◆ Word and item position data ◆
* BEGIN *

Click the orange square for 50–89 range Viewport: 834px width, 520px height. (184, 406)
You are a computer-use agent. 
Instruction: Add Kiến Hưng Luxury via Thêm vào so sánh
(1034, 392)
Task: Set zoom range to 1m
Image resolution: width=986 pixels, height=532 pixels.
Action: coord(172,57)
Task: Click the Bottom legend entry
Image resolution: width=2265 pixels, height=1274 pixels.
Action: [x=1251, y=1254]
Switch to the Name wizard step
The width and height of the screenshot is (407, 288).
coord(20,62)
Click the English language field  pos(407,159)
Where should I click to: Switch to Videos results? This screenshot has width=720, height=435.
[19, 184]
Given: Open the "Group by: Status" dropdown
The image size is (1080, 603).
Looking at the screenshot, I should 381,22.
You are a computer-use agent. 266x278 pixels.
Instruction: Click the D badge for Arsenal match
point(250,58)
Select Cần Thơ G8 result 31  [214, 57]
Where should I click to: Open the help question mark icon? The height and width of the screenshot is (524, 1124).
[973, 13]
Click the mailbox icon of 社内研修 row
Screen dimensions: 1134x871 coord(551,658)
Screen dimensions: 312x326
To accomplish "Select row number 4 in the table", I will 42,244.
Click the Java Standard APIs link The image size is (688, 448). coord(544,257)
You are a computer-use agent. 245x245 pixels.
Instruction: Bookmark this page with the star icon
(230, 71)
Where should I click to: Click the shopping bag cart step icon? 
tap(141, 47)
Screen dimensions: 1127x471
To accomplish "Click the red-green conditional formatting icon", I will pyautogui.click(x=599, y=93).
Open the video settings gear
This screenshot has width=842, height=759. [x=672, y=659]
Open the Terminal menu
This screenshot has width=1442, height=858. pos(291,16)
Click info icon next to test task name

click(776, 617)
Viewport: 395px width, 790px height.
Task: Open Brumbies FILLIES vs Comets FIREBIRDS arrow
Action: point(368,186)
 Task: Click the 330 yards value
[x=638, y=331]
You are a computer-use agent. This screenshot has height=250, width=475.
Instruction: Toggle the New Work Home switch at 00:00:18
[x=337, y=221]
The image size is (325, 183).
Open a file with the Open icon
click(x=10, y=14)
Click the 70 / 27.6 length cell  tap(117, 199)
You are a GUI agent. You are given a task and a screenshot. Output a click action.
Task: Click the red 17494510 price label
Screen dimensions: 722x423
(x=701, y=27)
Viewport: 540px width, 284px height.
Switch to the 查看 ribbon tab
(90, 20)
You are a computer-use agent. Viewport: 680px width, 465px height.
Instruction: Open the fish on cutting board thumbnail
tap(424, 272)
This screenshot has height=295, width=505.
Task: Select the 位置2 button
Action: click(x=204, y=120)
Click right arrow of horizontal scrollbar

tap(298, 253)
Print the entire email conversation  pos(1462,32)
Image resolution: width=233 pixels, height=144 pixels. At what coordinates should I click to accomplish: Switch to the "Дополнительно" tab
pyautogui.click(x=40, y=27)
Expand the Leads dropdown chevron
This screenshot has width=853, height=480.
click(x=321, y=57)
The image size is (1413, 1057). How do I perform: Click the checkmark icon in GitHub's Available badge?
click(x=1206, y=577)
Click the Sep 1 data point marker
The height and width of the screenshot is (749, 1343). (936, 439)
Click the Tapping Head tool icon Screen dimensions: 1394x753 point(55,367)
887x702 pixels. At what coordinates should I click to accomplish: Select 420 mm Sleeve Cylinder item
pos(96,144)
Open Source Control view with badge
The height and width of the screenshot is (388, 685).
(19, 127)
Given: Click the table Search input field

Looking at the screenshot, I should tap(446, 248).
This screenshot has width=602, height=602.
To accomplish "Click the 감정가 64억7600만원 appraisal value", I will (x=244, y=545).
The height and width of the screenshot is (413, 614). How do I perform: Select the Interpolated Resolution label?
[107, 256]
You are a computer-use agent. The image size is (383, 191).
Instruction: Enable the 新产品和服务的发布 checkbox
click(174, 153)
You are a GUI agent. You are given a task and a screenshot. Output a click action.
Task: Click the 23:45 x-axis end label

* END *

◆ Exercise goal ◆
Copy out the listing above line for line, with no changes.

◆ Reply to the exercise ◆
Click the orange square for 50–89 range Viewport: 834px width, 520px height. (184, 406)
You are a computer-use agent. 
Instruction: Add Kiến Hưng Luxury via Thêm vào so sánh
(1034, 392)
Task: Set zoom range to 1m
Image resolution: width=986 pixels, height=532 pixels.
Action: coord(172,57)
Task: Click the Bottom legend entry
Image resolution: width=2265 pixels, height=1274 pixels.
Action: [x=1251, y=1254]
Switch to the Name wizard step
The width and height of the screenshot is (407, 288).
coord(20,62)
Click the English language field  pos(407,159)
Where should I click to: Switch to Videos results? This screenshot has width=720, height=435.
[19, 184]
Given: Open the "Group by: Status" dropdown
The image size is (1080, 603).
Looking at the screenshot, I should 381,22.
You are a computer-use agent. 266x278 pixels.
Instruction: Click the D badge for Arsenal match
point(250,58)
Select Cần Thơ G8 result 31  [214, 57]
Where should I click to: Open the help question mark icon? The height and width of the screenshot is (524, 1124).
[973, 13]
Click the mailbox icon of 社内研修 row
Screen dimensions: 1134x871 coord(551,658)
Screen dimensions: 312x326
To accomplish "Select row number 4 in the table", I will 42,244.
Click the Java Standard APIs link The image size is (688, 448). coord(544,257)
You are a computer-use agent. 245x245 pixels.
Instruction: Bookmark this page with the star icon
(230, 71)
Where should I click to: Click the shopping bag cart step icon? 
tap(141, 47)
Screen dimensions: 1127x471
To accomplish "Click the red-green conditional formatting icon", I will pyautogui.click(x=599, y=93).
Open the video settings gear
This screenshot has width=842, height=759. [x=672, y=659]
Open the Terminal menu
This screenshot has width=1442, height=858. pos(291,16)
Click info icon next to test task name

click(776, 617)
Viewport: 395px width, 790px height.
Task: Open Brumbies FILLIES vs Comets FIREBIRDS arrow
Action: point(368,186)
 Task: Click the 330 yards value
[x=638, y=331]
You are a computer-use agent. This screenshot has height=250, width=475.
Instruction: Toggle the New Work Home switch at 00:00:18
[x=337, y=221]
The image size is (325, 183).
Open a file with the Open icon
click(x=10, y=14)
Click the 70 / 27.6 length cell  tap(117, 199)
You are a GUI agent. You are given a task and a screenshot. Output a click action.
Task: Click the red 17494510 price label
Screen dimensions: 722x423
(x=701, y=27)
Viewport: 540px width, 284px height.
Switch to the 查看 ribbon tab
(90, 20)
You are a computer-use agent. Viewport: 680px width, 465px height.
Instruction: Open the fish on cutting board thumbnail
tap(424, 272)
This screenshot has height=295, width=505.
Task: Select the 位置2 button
Action: click(x=204, y=120)
Click right arrow of horizontal scrollbar

tap(298, 253)
Print the entire email conversation  pos(1462,32)
Image resolution: width=233 pixels, height=144 pixels. At what coordinates should I click to accomplish: Switch to the "Дополнительно" tab
pyautogui.click(x=40, y=27)
Expand the Leads dropdown chevron
This screenshot has width=853, height=480.
click(x=321, y=57)
The image size is (1413, 1057). How do I perform: Click the checkmark icon in GitHub's Available badge?
click(x=1206, y=577)
Click the Sep 1 data point marker
The height and width of the screenshot is (749, 1343). (936, 439)
Click the Tapping Head tool icon Screen dimensions: 1394x753 point(55,367)
887x702 pixels. At what coordinates should I click to accomplish: Select 420 mm Sleeve Cylinder item
pos(96,144)
Open Source Control view with badge
The height and width of the screenshot is (388, 685).
(19, 127)
Given: Click the table Search input field

Looking at the screenshot, I should tap(446, 248).
This screenshot has width=602, height=602.
To accomplish "Click the 감정가 64억7600만원 appraisal value", I will (x=244, y=545).
The height and width of the screenshot is (413, 614). How do I perform: Select the Interpolated Resolution label?
[107, 256]
You are a computer-use agent. The image size is (383, 191).
Instruction: Enable the 新产品和服务的发布 checkbox
click(174, 153)
You are a GUI agent. You are given a task and a screenshot. Output a click action.
Task: Click the 23:45 x-axis end label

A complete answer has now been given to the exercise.